Considering the 1 million tons per year consumption as used in Fudolig’s study, with respect to the country’s raw material deposits of magnetite, which is about 2 billion tons, he said “your steel-production plant would last a hundred years.”

A plant would need 1.7 million tons of raw magnetite to produce 1 million tons of steel. “In terms of sustainability, I am confident we can achieve this,” Fudolig added.

Power source

The demand for power will definitely grow. According to the BOI, the country’s ASP will be 20 million tons by 2030. But if the country aims to decrease steel importation and increase local production, the country must also have a stable and cheaper power source.

Paringit explained that “based on the premise that you need something like 10 percent or 20 percent of the requirements to put up a steel processing plant, you would really need a stable and cheap source of power.”

He added that one cannot melt steel if there is no enough power source. “What’s being argued is if we need another source of energy to also power the steel industry,” he said.

This is where nuclear energy comes in. The existing but unused Bataan Nuclear Power Plant (BNPP) has been a subject of debate over decades because of alleged impacts to the environment.

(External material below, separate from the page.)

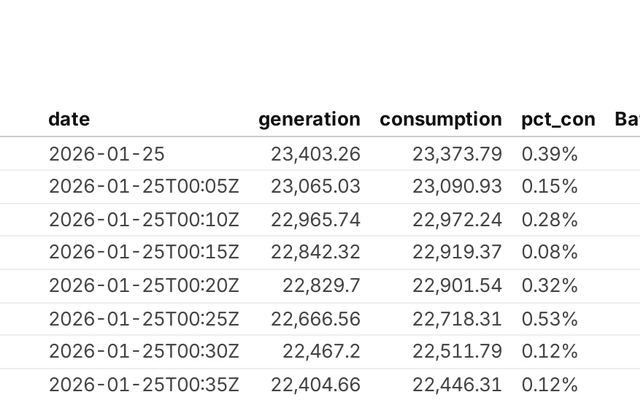The width and height of the screenshot is (640, 400).
Task: Sort table by consumption column header
Action: coord(440,119)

But Dr. Carlo Arcilla, director of the Philippine Nuclear Research Institute, a nuclear power plant like BNPP has zero carbon emission and that a solution to nuclear waste disposal can be put in Philippine islands in the West Philippine Sea.

“The cost of nuclear power is at least half of the normal price, but it will depend on how much is in the mix of source of power,” Arcilla told the BusinessMirror. “With a nuclear power plant, we can have uninterrupted power for 18 months.”

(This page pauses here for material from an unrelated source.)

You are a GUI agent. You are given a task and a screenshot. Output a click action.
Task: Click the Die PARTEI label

Arcilla noted that nuclear power can be added to the normal power source in the country, such as coal. “So the whole average will be brought down, and that’s what’s definitely important.”

Fudolig in his study estimated a P5.50 per kilowatt hour price of electricity used for steel processing plants. Other studies also showed that it can be further reduced to P3.50 per kilowatt hour if electricity would come from Leyte’s geothermal plant. “Sensitivity in power cost would improve the return of investment of plants.”

If nuclear power will be added in the power pipeline, Fudolig told the BusinessMirror that  “nuclear power can help in reducing the cost more from P3.50 to, say, P1.50 or P2 per kilowatt hour.”

Arcilla gave assurance that if BNPP is reopened it will be safe.

Of course, there are concerns on the issue of reopening BNPP. For Paringit, the country needs to rebuild competency and human resources to operate it.

“We are supporting the capacity building efforts and the R&D toward ensuring that we will be able to operate it safely, sustainably and reliably,” he said.